We have shown that serotonin transporter (SERT) clustering in blood lymphocytes is altered in major depression and correlates with pharmacological therapeutic responses measured with the Hamilton scale. In the present report, we extend these results to the self-assessment anhedonia scale, as anhedonia is a cardinal symptom of major depression that is difficult to treat with first-line antidepressants.
We collected blood samples from 38 untreated depression patients at the time of enrolment and 8 weeks after pharmacological treatment. We used the self-assessment anhedonia scale to evaluate anhedonia symptoms before and after treatment. We also used quantitative immunocytochemistry to measure SERT clusters in blood lymphocytes.

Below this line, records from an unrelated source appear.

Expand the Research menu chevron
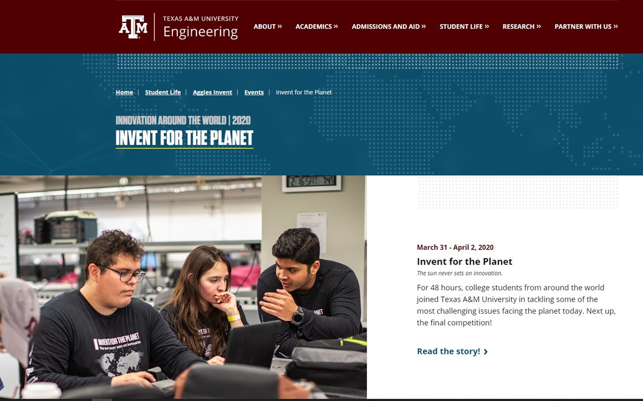tap(539, 26)
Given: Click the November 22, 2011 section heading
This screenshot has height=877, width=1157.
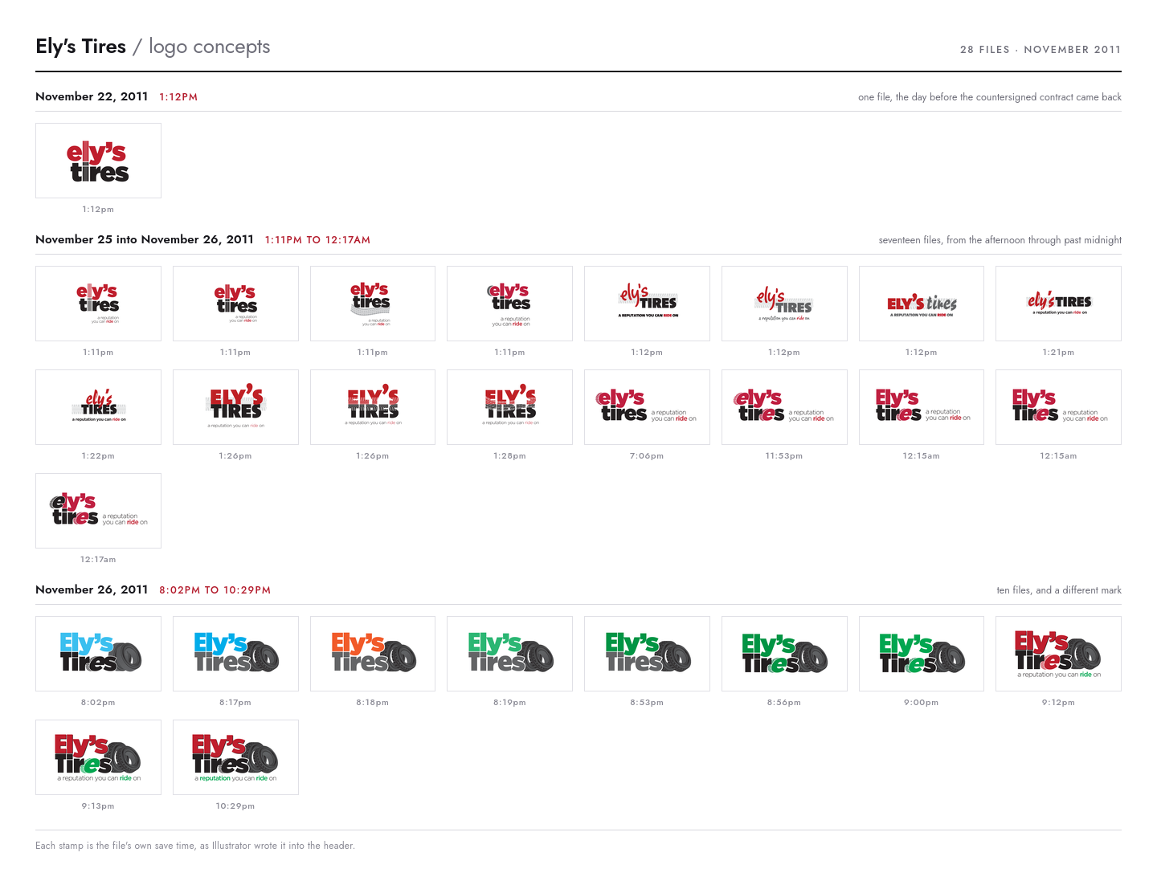Looking at the screenshot, I should (92, 96).
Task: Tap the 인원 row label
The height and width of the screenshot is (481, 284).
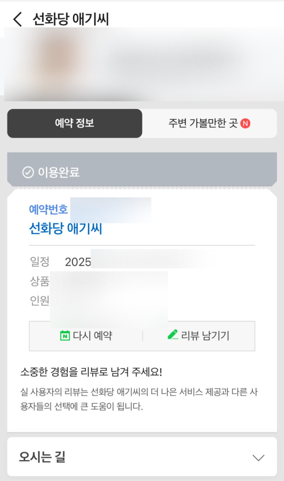Action: pos(40,301)
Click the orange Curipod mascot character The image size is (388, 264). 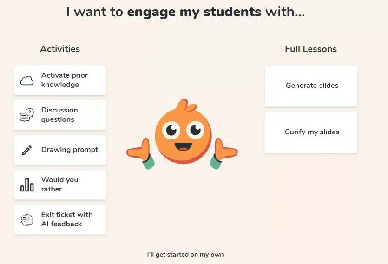click(182, 134)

Evaluation of the distribution of SERT clusters size in the plasma membrane of lymphocytes identified two subpopulations of naive depression patients: Depression I (D-I) and Depression II (D-II). While naïve D-I and D-II patients initially showed similar anhedonia scores, D-II patients showed a good response in anhedonia symptoms after 8 weeks of psychopharmacological treatment, whereas D-I patients failed to show any improvement. Psychopharmacological treatment also induced an increase in the number of SERT clusters in lymphocytes in the D-II group, and this increase correlated with the improvement in anhedonia symptoms.
SERT clustering in peripheral lymphocytes can be used to identify patient response to antidepressant therapy as ascertained by anhedonia scores.